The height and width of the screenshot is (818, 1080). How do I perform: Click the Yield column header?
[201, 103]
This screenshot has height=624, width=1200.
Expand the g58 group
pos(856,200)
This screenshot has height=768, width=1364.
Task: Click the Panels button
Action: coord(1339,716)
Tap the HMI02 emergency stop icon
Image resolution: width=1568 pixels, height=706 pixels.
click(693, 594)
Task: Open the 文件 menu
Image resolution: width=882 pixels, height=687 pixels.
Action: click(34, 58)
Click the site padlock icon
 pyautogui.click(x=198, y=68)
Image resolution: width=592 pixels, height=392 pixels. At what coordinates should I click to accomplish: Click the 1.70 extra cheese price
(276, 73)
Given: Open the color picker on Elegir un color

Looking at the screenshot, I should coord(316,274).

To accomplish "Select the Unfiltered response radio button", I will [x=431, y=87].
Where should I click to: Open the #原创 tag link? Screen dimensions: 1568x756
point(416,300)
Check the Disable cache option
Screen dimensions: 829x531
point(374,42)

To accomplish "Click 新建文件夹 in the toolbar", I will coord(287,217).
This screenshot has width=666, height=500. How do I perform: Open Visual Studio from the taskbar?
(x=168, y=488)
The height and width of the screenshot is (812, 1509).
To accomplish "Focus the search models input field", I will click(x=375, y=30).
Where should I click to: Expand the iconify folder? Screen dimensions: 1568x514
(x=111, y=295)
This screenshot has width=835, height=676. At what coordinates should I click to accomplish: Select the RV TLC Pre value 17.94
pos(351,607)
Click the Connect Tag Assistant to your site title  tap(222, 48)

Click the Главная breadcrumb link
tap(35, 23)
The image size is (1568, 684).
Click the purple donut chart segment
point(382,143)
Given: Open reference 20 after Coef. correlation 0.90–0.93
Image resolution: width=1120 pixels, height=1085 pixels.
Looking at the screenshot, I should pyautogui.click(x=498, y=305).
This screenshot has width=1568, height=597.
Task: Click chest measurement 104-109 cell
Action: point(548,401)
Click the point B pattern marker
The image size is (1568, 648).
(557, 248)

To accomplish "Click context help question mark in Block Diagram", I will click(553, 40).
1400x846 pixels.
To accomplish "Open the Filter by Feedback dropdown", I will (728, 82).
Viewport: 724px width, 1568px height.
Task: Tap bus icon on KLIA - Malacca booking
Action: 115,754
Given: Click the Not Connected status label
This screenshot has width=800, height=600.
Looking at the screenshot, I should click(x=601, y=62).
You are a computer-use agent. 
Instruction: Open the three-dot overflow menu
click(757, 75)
□ □ □
Set down only these lines, exactly: the line containing "1400x846 pixels." and each line after it, through the end of the listing.

__Solution for this problem__:
1400x846 pixels.
To accomplish "Open the Filter by Feedback dropdown", I will (728, 82).
Viewport: 724px width, 1568px height.
Task: Tap bus icon on KLIA - Malacca booking
Action: 115,754
Given: Click the Not Connected status label
This screenshot has width=800, height=600.
Looking at the screenshot, I should click(x=601, y=62).
You are a computer-use agent. 
Instruction: Open the three-dot overflow menu
click(757, 75)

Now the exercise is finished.